Online forex trading is the biggest global financial market. To get an idea about how big the market is, you can consider the fact that the forex trading market trades in the lines of $5 trillion per day, while the securities market trades about $22 billion per day. The market does not operate from any centralized stock exchange or exchanges, but is carried on through the internet from any part of the world. The only requisite for engaging in online forex trading is to have an internet connection through which you can register with an online forex trading platform. Finding a good forex trading platform is essential. A good platform would essentially provide analytical tools along with trading tools so that you can evaluate the type of trading that you would engage. There are multiple benefits of forex trading. If you are already acquainted with the advantages of this trading, presented here are explanations to basic terms in forex trading.
• The base currency is the currency that you are spending to buy another currency. The currency that is being purchased is called the quote currency.
• You have to have an eye on the exchange rates between currencies. The exchange rate is the most important factor that should be kept in mind while trading forex. You make profits (or incur losses) based on the fluctuations of exchange rates between currencies. To minimize the prospect of loss, or to altogether eliminate it, you will need to be a quick judge of currency fluctuations. You need to have a detailed eye on the fiscal policies of the economies with which you are dealing. You should also have a knack of predicting which way the currency would go, valuation or devaluation and base your transactions on your predictions. Unless you are an expert in forex trading, you canalso appoint online forex trading firms who would do the trading for you.
• There are two positions in forex trading, the long position and the short position. A long position refers to the scenario where you are buying the base currency and selling the quote currency. The short position is the reverse of the long position.
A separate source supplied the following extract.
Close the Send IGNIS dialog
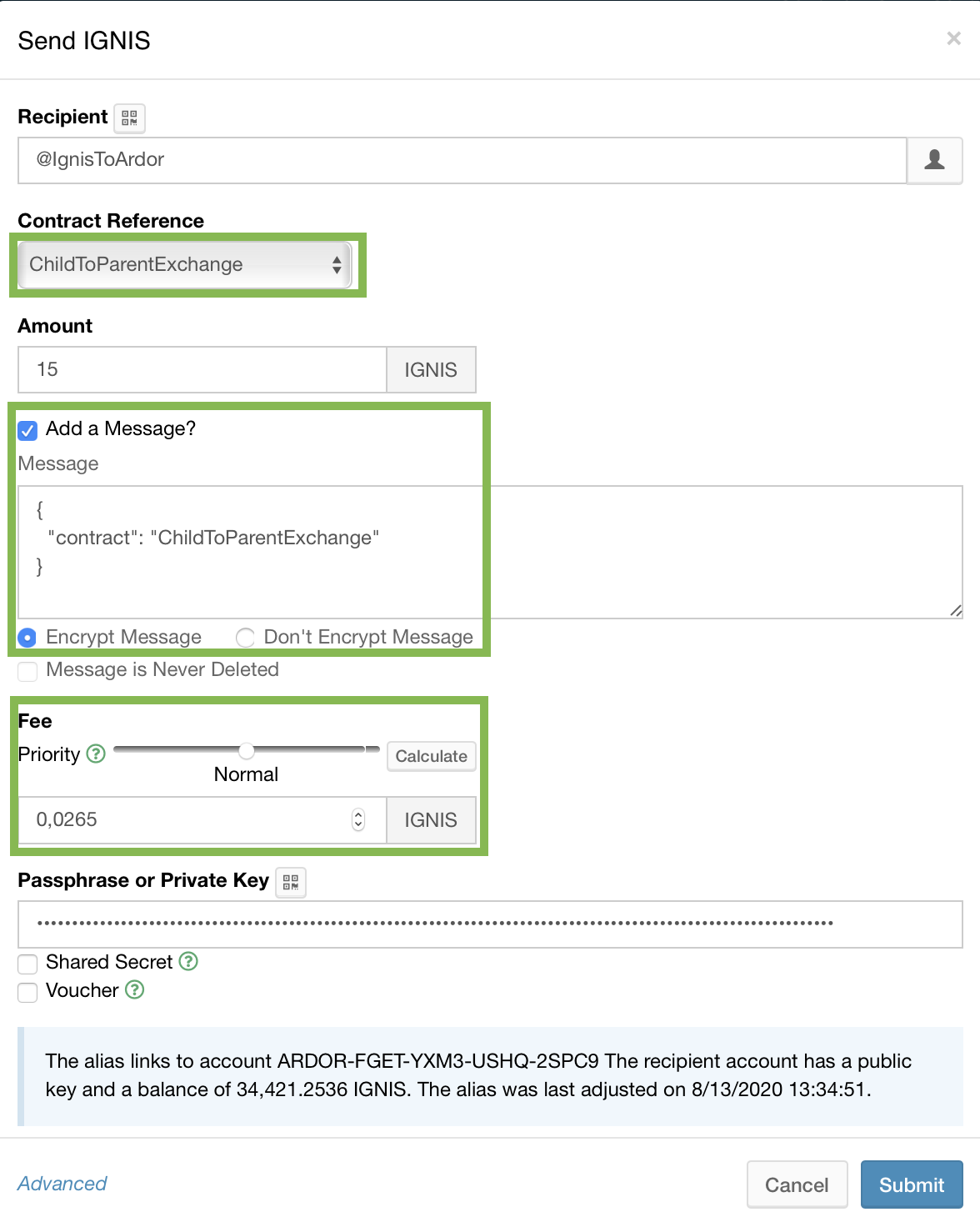The width and height of the screenshot is (980, 1222). 953,38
• Other important terms are the bid price and the ask price. The bid
price is the best value at which you are willing to sell your quote currency in the forex market. The ask price, also known as the offer price, is the best price at which you decide to buy the currency from the market. The difference between the bid price and the ask price is known as the spread.
• There is also something called the pip which is essential to understand to calculate profits. The pip measures the fluctuations between a pair of currencies. To calculate the profit, you would have to multiply the number of pips in your account that has changed by the fluctuations in the exchange rate. This will tell you the extent up to which your forex account has increased or decreased in value.
• There are also other factors like risk margin and capital allocation, which are quite self explanatory.